# Given text
>>

Feedback regulation of bile acid synthesis in primary human hepatocytes: evidence that CDCA is the strongest inhibitor

Abstract

Primary human hepatocytes were used to elucidate the effect of individual bile acids on bile acid formation in human liver. Hepatocytes were treated with free as well as glycine-conjugated bile acids. Bile acid formation and messenger RNA (mRNA) levels of key enzymes and the nuclear receptor short heterodimer partner (SHP) were measured after 24 hours. Glycochenodeoxycholic acid (GCDCA; 100 micromol/L) significantly decreased formation of cholic acid (CA) to 44% +/- 4% of controls and glycodeoxycholic acid (GDCA) decreased formation of CA to 67% +/- 11% of controls. Glycoursodeoxycholic acid (GUDCA; 100 micromol/L) had no effect. GDCA or glycocholic acid (GCA) had no significant effect on chenodeoxycholic acid (CDCA) synthesis. Free bile acids had a similar effect as glycine-conjugated bile acids. Addition of GCDCA, GDCA, and GCA (100 micromol/L) markedly decreased cholesterol 7alpha-hydroxylase (CYP7A1) mRNA levels to 2% +/- 1%, 2% +/- 1%, and 29% +/- 11% of controls, respectively, whereas GUDCA had no effect. Addition of GDCA and GCDCA (100 micromol/L) significantly decreased sterol 12alpha-hydroxylase (CYP8B1) mRNA levels to 48% +/- 5% and 61% +/- 4% of controls, respectively, whereas GCA and GUDCA had no effect. Addition of GCDCA and GDCA (100 micromol/L) significantly decreased sterol 27-hydroxylase (CYP27A1) mRNA levels to 59% +/- 3% and 60% +/- 7% of controls, respectively, whereas GUDCA and GCA had no significant effect. Addition of both GCDCA and GDCA markedly increased the mRNA levels of SHP to 298% +/- 43% and 273% +/- 30% of controls, respectively. In conclusion, glycine-conjugated and free bile acids suppress bile acid synthesis and mRNA levels of CYP7A1 in the order CDCA > DCA > CA > UDCA. mRNA levels of CYP8B1 and CYP27A1 are suppressed to a much lower degree than CYP7A1.

<<

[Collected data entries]
>>

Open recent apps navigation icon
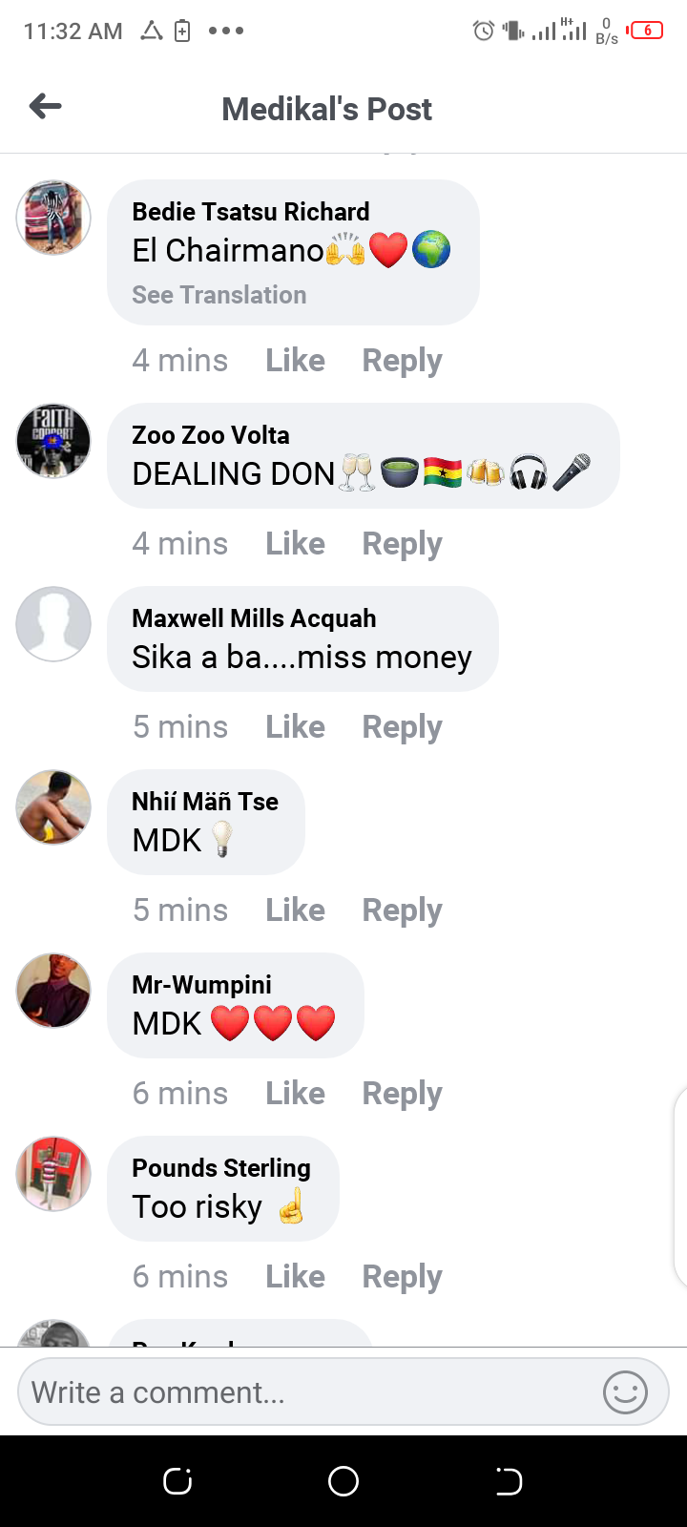Screen dimensions: 687x1527 pyautogui.click(x=177, y=1481)
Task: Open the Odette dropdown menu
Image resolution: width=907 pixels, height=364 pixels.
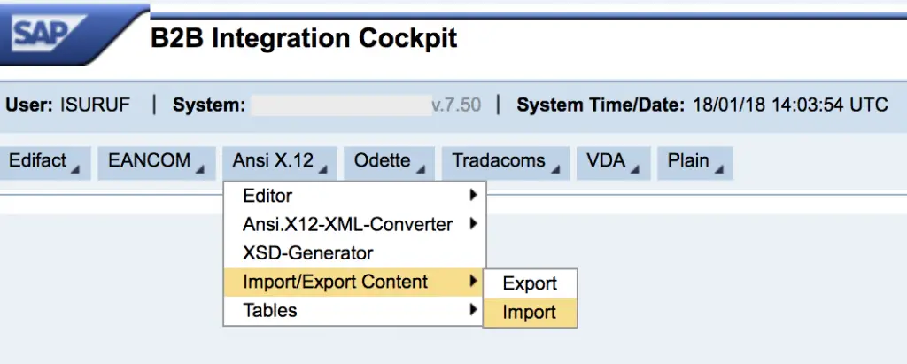Action: coord(390,163)
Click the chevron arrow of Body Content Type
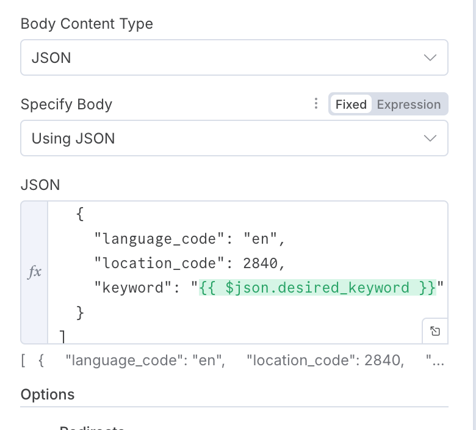Viewport: 476px width, 430px height. (430, 58)
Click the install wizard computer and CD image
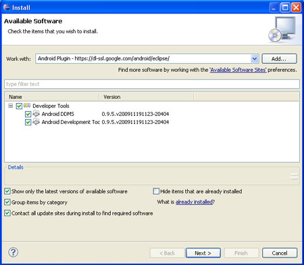The height and width of the screenshot is (265, 304). tap(282, 29)
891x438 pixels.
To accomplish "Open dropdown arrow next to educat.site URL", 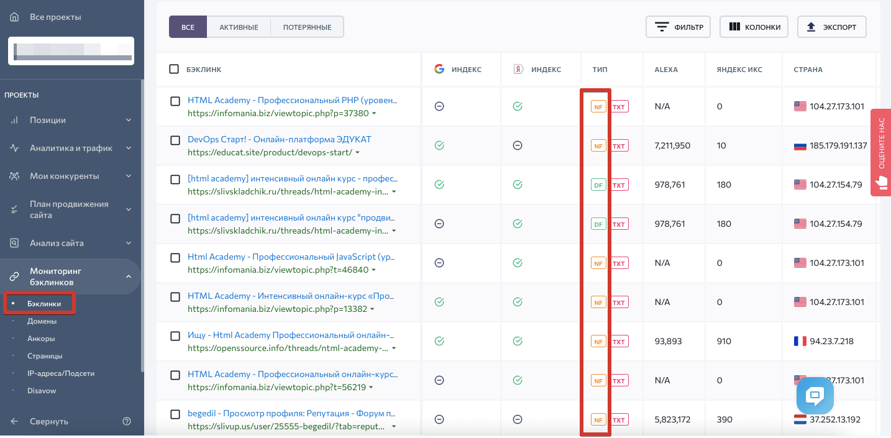I will [x=357, y=153].
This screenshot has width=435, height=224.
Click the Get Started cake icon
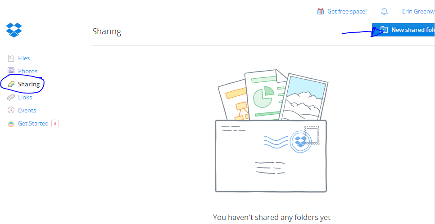click(11, 123)
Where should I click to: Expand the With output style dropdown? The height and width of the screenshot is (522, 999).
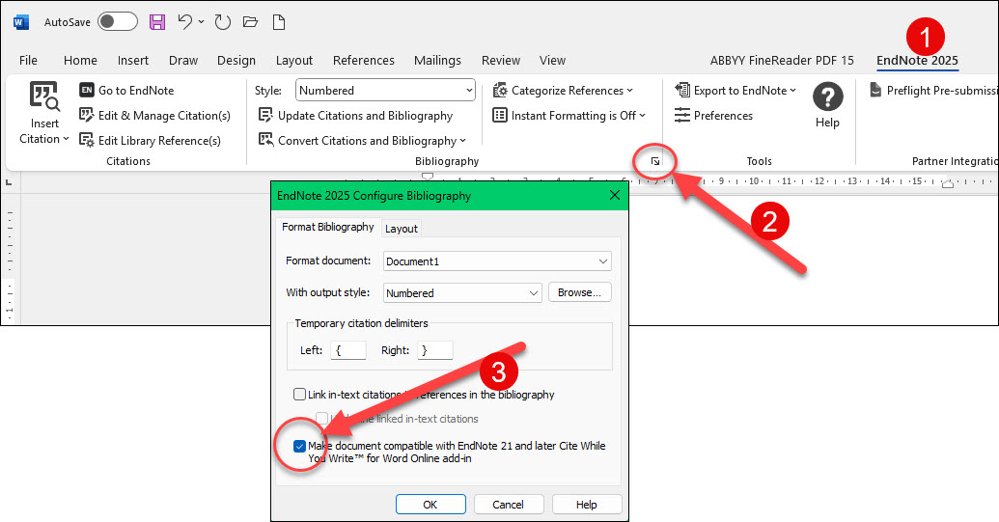[x=534, y=293]

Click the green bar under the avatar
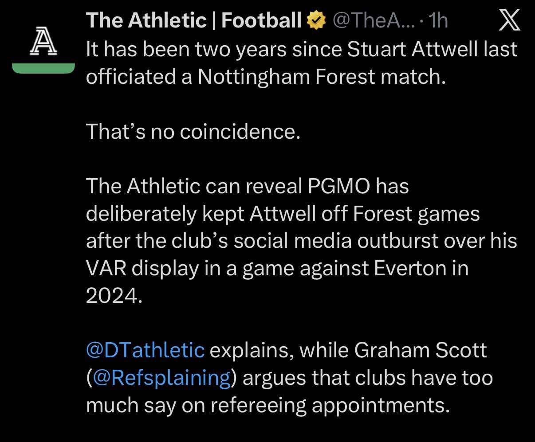click(43, 68)
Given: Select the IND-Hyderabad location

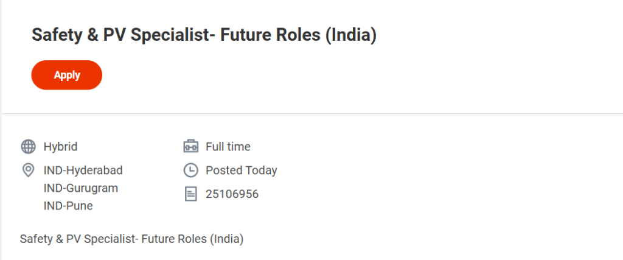Looking at the screenshot, I should pyautogui.click(x=83, y=170).
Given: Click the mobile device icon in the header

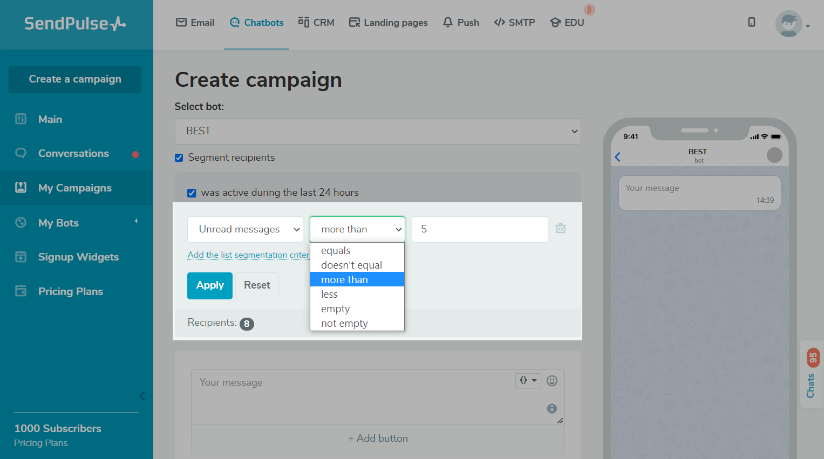Looking at the screenshot, I should pyautogui.click(x=751, y=22).
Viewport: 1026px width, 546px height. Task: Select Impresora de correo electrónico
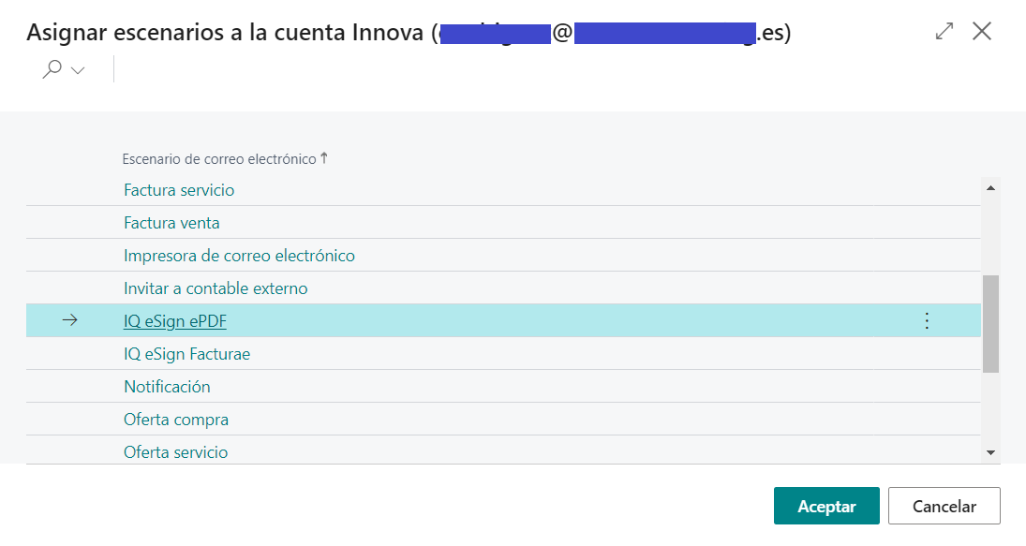[x=238, y=255]
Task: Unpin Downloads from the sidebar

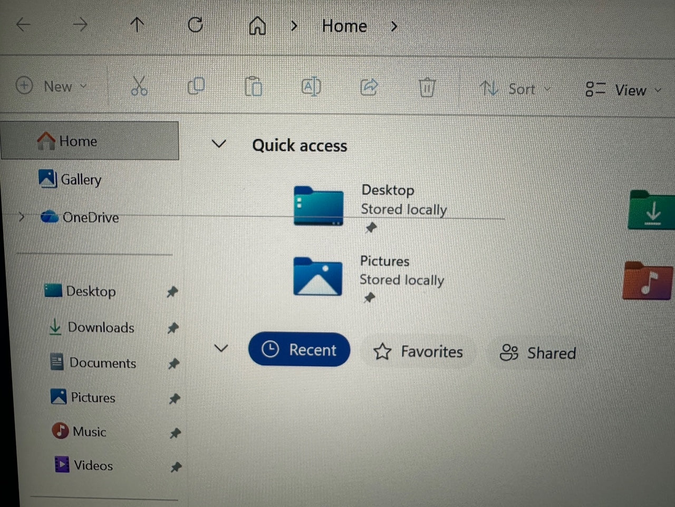Action: point(172,328)
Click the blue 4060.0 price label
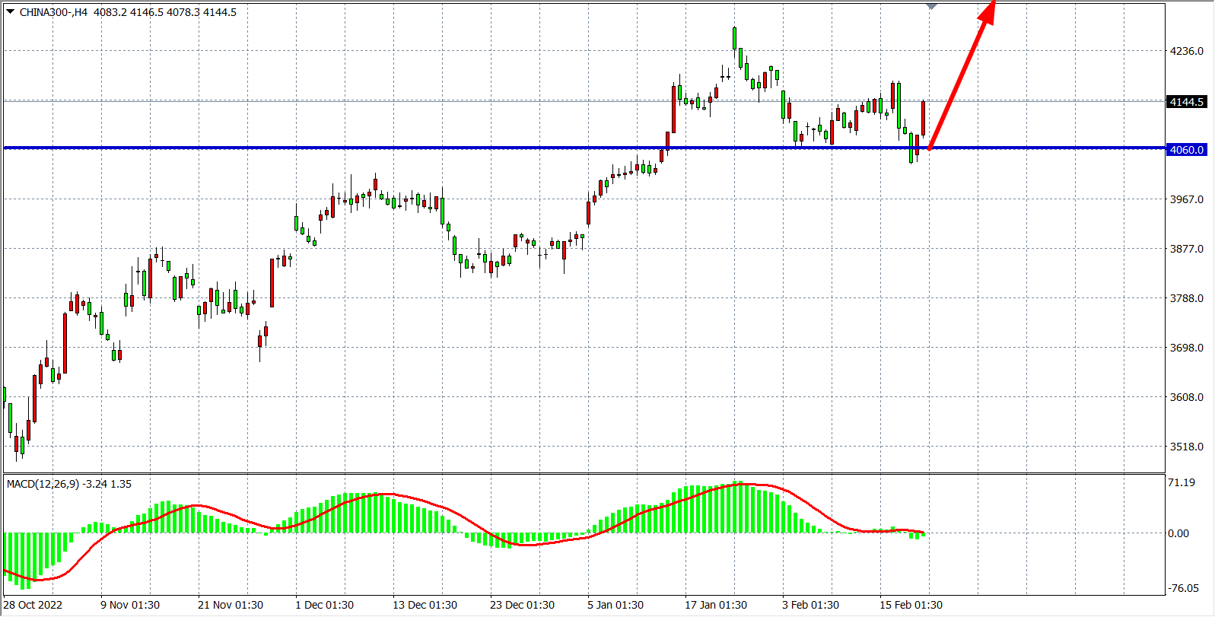Viewport: 1215px width, 617px height. tap(1186, 150)
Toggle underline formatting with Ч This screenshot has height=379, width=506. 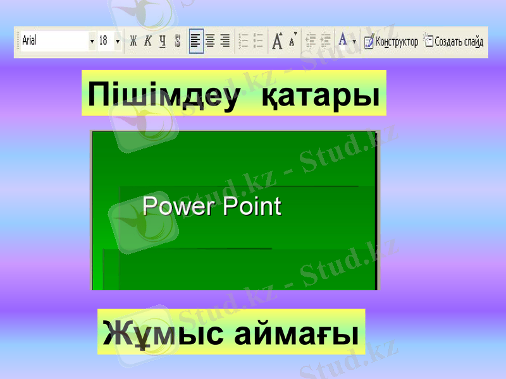click(x=162, y=39)
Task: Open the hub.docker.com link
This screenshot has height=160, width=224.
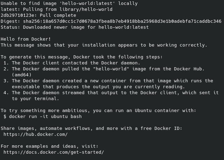Action: (35, 134)
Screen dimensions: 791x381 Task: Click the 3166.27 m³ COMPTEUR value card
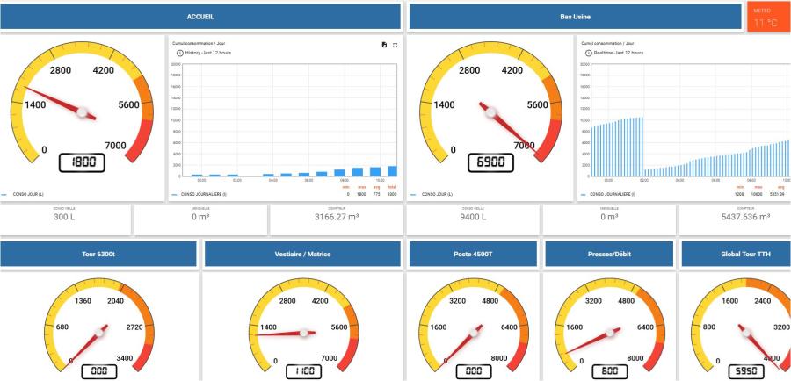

<<

# Work task 1
Answer these from the bile acid abstract:
(a) How many hours after treatment were bile acid formation and mRNA levels measured?
(b) To what level did glycochenodeoxycholic acid (GCDCA; 100 micromol/L) lower cholic acid formation?
(c) What were SHP mRNA levels after adding GCDCA and after adding GDCA?
# Work task 2
Translate this sentence from the bile acid abstract into German: "Free bile acids had a similar effect as glycine-conjugated bile acids."

# Exercise solution 1
(a) 24 hours.
(b) 44% +/- 4% of controls.
(c) 298% +/- 43% of controls with GCDCA and 273% +/- 30% of controls with GDCA.

# Exercise solution 2
Freie Gallensäuren hatten eine ähnliche Wirkung wie glycinkonjugierte Gallensäuren.